Shout out again to Nietzsche (see “Everything I ever needed to know about kindergarten I learned from Nietzsche and Kafka” post), who promotes this positioning as the first principle of the revaluation of all values.
Thing is, as limiting as confessional-space-in-a-vacuum is for studying religion, so is critical-distance-in-a-vacuum. The current pedagogical trends in religious studies* bear this out, and confirm my own experience when I created space in the classroom to talk about personal belief in a way that bolstered the connections-building and comparative approach that leads to critical distance. Students were so much more willing and able to look at their own religious traditions from a space of critical distance when their beliefs weren’t being cut out of the conversation.
This small step, which seems it should have been intuitive… wasn’t. It took me ten years and nearly as many iterations of the course to just get out of the way and let the students have the conversation they were clearly so eager to have.

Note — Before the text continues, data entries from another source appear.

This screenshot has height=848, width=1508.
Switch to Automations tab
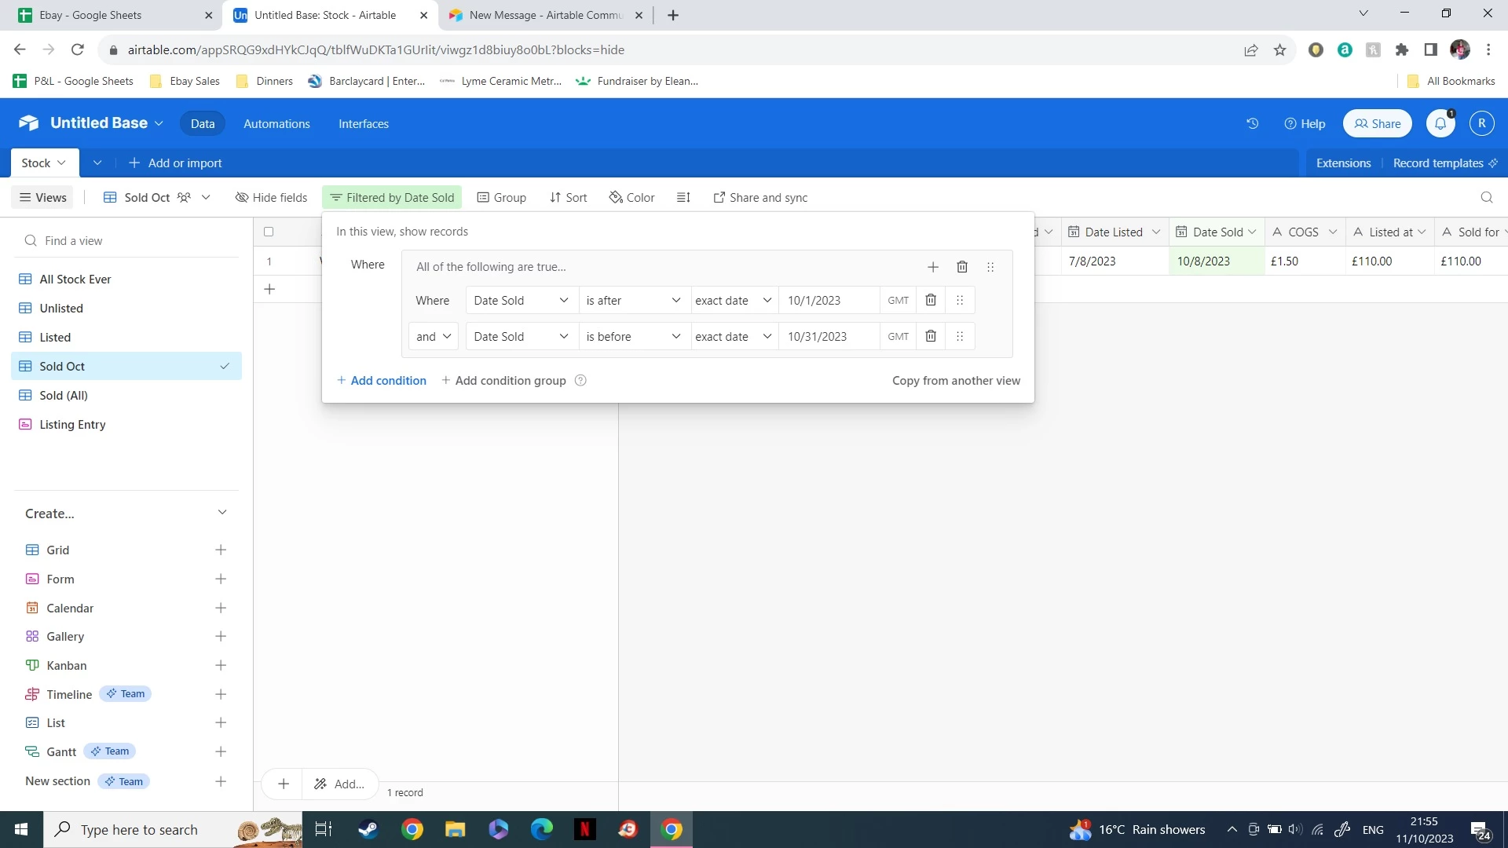276,124
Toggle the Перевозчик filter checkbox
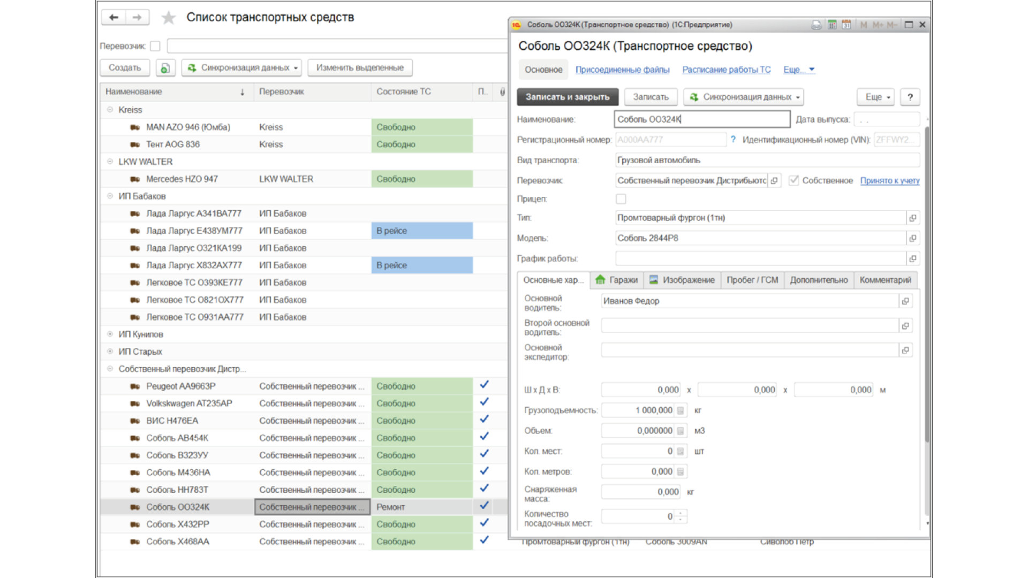Viewport: 1028px width, 578px height. (155, 47)
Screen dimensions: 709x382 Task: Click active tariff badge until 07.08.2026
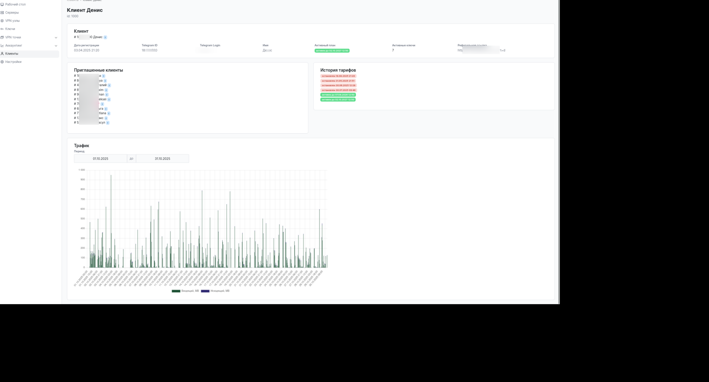338,95
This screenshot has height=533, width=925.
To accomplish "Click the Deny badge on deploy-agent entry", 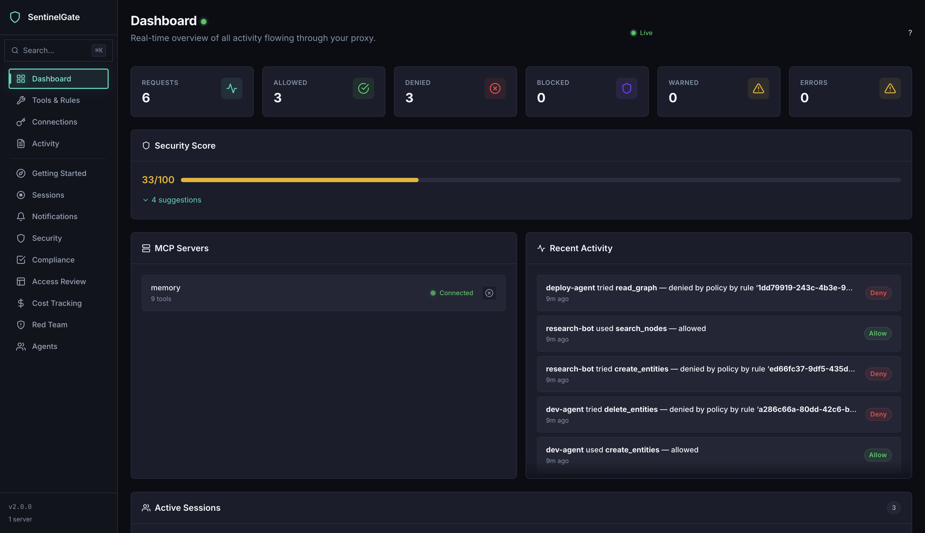I will click(x=878, y=293).
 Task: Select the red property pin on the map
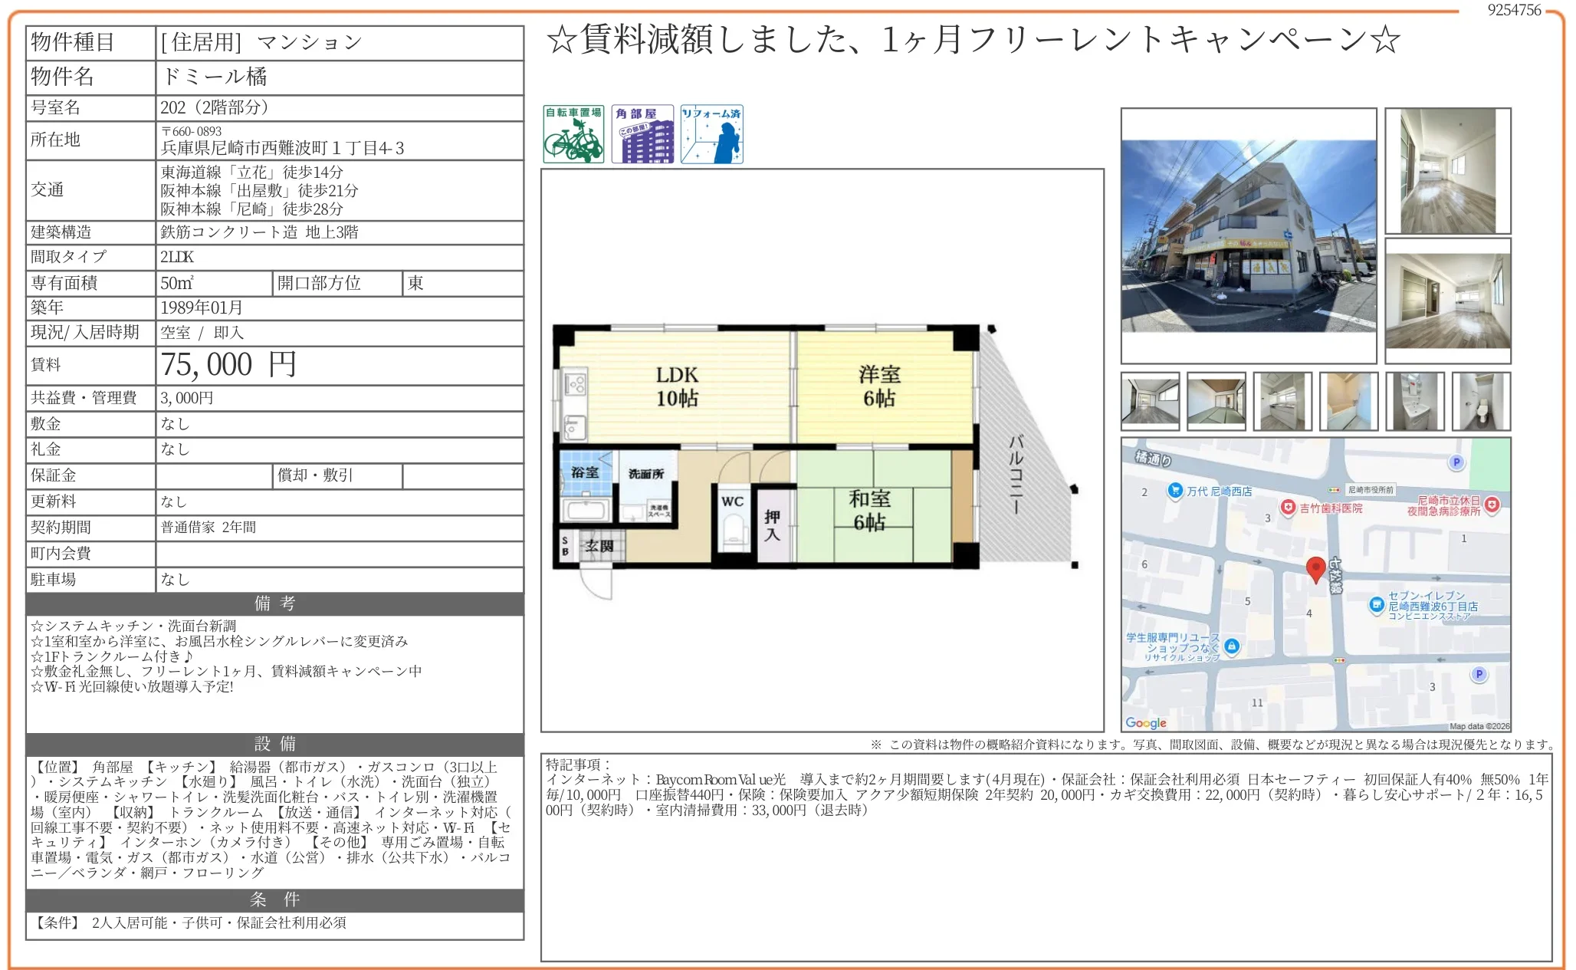(1316, 569)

When I saw the power of a conversation that I was completely absent from, it started to occur to me that there might be something profoundly energizing for students (and, in turn, for me) about my “taking leave” of other aspects of the role I had always thought I was supposed to fill.
From here, the floodgates opened.
Photo from https://images.app.goo.gl/ZAdJe78cu71ZECLj7
*See, for instance: O’Connell, Laurence J. “Religious Studies, Theology, and the Humanities Curriculum.” Journal of the American Academy of Religion. 52.4 (1984): 731-737; May, William, “Why Theology and Religious Studies Need Each Other.” Journal of the American Academy of Religion. 52.4 (1984): 748-757; Soleau, Jeffrey, “Moments of Transformation: The Process of Teaching and Learning.” Journal of The American Academy of Religion. 65.4 (1997): 809-830; Ochs, Peter, “Comparative Religious Traditions.” Journal of the American Academy of Religion. 74.2 (2006): 483-494; Hyman, Gavin, “The Study of Religion and the Return of Theology.” Journal of the American Academy of Religion. 72.1 (2004): 195-219; King, Ursula, “Is There a Future for Religious Studies as we Know It? Some Postmodern, Feminist, and Spiritual Challenges.” Journal of the American Academy of Religion. 70.2 (2002): 365-388; Martin, Luther and Wiebe, Donald, “Religious Studies as a Scientific Discipline: The Persistence of a Delusion.” Journal of the American Academy of Religion. 80.3 (2012): 587-597. See also, Neusner, Jacob, “Religious Studies: The Next Vocation.” CSR Bulletin 8/5. Method and Meaning in Ancient Judaism. Brown Judaic Studies, vol. 10. Chico, California, Scholars Press, 1977; Smith, Jonathan Z., “’Religion’ and ‘Religious Studies’: No Difference at All.” Soundings. 71.2/3 (1988).